UNFALLVERSICHERUNG Bogen um Amis
Auf der Schweinsdell-Autobahnbrücke unweit von Kaiserslautern prallte der amerikanische Luftwaffensoldat Richard A. Secord mit seinem Pontiac -Straßenkreuzer so wuchtig auf einen vor ihm fahrenden VW-Bus, daß der deutsche Wagen auf die Gegenfahrbahn geschleudert und von einem entgegenkommenden Pkw zertrümmert wurde.
Bilanz des Unfalls vom 6. Oktober 1957: zwei Tote, der Hilfsarbeiter Sigurd Zartmann und die Kontoristin Anita Müller, beide aus dem pfälzischen Weisenheim; drei Schwerverletzte, Ehefrau Marina Zartmann und das Ehepaar Heinrich und Ella Klein.

▶ **Bereitgestellte Daten**:
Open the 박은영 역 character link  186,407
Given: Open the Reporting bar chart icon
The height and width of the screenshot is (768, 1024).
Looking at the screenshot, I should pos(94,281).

▶ **Aufgaben und Übungen**:
1 - Geben Sie aus dem Text über den Unfall auf der Schweinsdell-Autobahnbrücke den Abschnitt wortgetreu wieder, der mit den Worten „Bilanz des Unfalls“ beginnt und mit „und Ella Klein.“ schließt.
2 - Führen Sie den Text über den Unfall auf der Schweinsdell-Autobahnbrücke im Anschluss an seinen letzten Satz weiter.

▶ **Gelöste Aufgaben**:
1 -
Bilanz des Unfalls vom 6. Oktober 1957: zwei Tote, der Hilfsarbeiter Sigurd Zartmann und die Kontoristin Anita Müller, beide aus dem pfälzischen Weisenheim; drei Schwerverletzte, Ehefrau Marina Zartmann und das Ehepaar Heinrich und Ella Klein.

2 -
US-Soldat Secord, der unverletzt davongekommen war, konnte seine Schuld an dem Unfall nicht leugnen. Er hatte
- sich betrunken ans Steuer gesetzt;
- die einseitig gesperrte Brücke mit 90 Stundenkilometern befahren, obwohl die Geschwindigkeit begrenzt war;
- den VW-Kombi trotz Verbotsschilds überholen wollen und
- sich des Versuchs der Fahrerflucht schuldig gemacht.
Obschon der Soldat von einem US-Militärgericht zu einer Gefängnisstrafe verurteilt wurde, verweigerte die Münchner Niederlassung der amerikanischen Versicherungsgesellschaft »Liberty National Insurance Company«, bei der Secord pflichtversichert war, jedweden Schadenersatz.
Im September 1959 erklärte das Landgericht Kaiserslautern in einem Zivilprozeß, dem als Vertreter des US-Soldaten Secord ein Anwalt der »Liberty«-Gesellschaft beiwohnte, die Ansprüche der Unfall-Opfer auf Schadenersatz und Schmerzensgeld »dem Grunde nach für gerechtfertigt«.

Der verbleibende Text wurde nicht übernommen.